March 20, 2010
Mastering The Art of A Corporate Acquisition
- March 20, 2010
- Publication: Paley Rothman
- Related Attorneys: Ronald Dweck
- Related Practice Areas: Corporate
Many endeavors contain elements of both “technical competence” and “artistic skill.” Playing beautiful music requires more than knowing which fingers hit which keys in the proper sequence. Similarly, a race car driver brings much more to the track than knowing how to use the accelerator, brake and steering wheel.

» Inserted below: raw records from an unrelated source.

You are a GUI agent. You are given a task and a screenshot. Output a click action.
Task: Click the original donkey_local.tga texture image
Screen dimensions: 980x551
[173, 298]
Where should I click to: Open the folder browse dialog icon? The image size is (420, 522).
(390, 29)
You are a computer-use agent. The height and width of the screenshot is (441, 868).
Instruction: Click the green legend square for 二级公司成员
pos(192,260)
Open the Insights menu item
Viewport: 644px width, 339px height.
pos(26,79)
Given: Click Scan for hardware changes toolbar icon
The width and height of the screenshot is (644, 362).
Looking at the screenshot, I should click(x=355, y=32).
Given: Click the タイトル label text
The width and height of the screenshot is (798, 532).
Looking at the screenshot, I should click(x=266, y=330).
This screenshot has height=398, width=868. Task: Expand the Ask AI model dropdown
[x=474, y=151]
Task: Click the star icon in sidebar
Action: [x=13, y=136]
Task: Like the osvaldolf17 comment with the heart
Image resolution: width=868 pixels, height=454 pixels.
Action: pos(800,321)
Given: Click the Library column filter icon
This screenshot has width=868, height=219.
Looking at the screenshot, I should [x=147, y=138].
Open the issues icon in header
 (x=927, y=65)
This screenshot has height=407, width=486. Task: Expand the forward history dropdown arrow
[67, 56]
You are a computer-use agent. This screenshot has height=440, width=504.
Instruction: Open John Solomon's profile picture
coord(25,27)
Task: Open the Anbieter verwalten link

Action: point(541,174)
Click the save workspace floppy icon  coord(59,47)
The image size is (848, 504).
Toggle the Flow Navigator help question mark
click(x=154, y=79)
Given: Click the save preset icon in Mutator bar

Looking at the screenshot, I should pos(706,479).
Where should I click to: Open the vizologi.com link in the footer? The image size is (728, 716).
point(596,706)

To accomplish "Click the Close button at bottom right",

While few would compare practicing law to playing music or car racing, effective legal representation in consummating the sale or acquisition of a company requires much more than knowing the law, being able to draft standard provisions and possessing a reasonable level of general legal competence. Here are some of the things a successful commercial-business transactions attorney needs to have mastered in order to make a deal that’s in his or her client’s best interest:
- Know the Client. Your lawyer must identify early on your company’s priorities, strengths and weaknesses. Assuming for the moment that you are trying to sell a business, your attorney should know how to structure the transaction so that the sale is completed in an efficient manner, ensuring that the owners obtain the maximum after-tax proceeds. In general, this requires conducting a careful analysis of tax considerations, as well as assessing how to minimize the risk that such proceeds will not be realized, either as a result of the indemnification provisions or credit terms. As the seller, you may have additional objectives beyond securing the highest purchase price. You may be interested in continued employment for senior management or certain key employees. With respect to indemnification provisions, your attorney needs to assess how much risk is tolerable. Does your company have pending litigation that is a concern? Some of these issues may be potential “deal breakers,” and your lawyer needs to decide what to include--and exclude--from the initial letter of intent. At the letter of intent stage, an astute attorney is always playing a balancing act. He or she needs to make sure there is enough common ground before expending considerably more time and effort, while initially avoiding issues that have a better chance of resolution after the transaction has moved further along.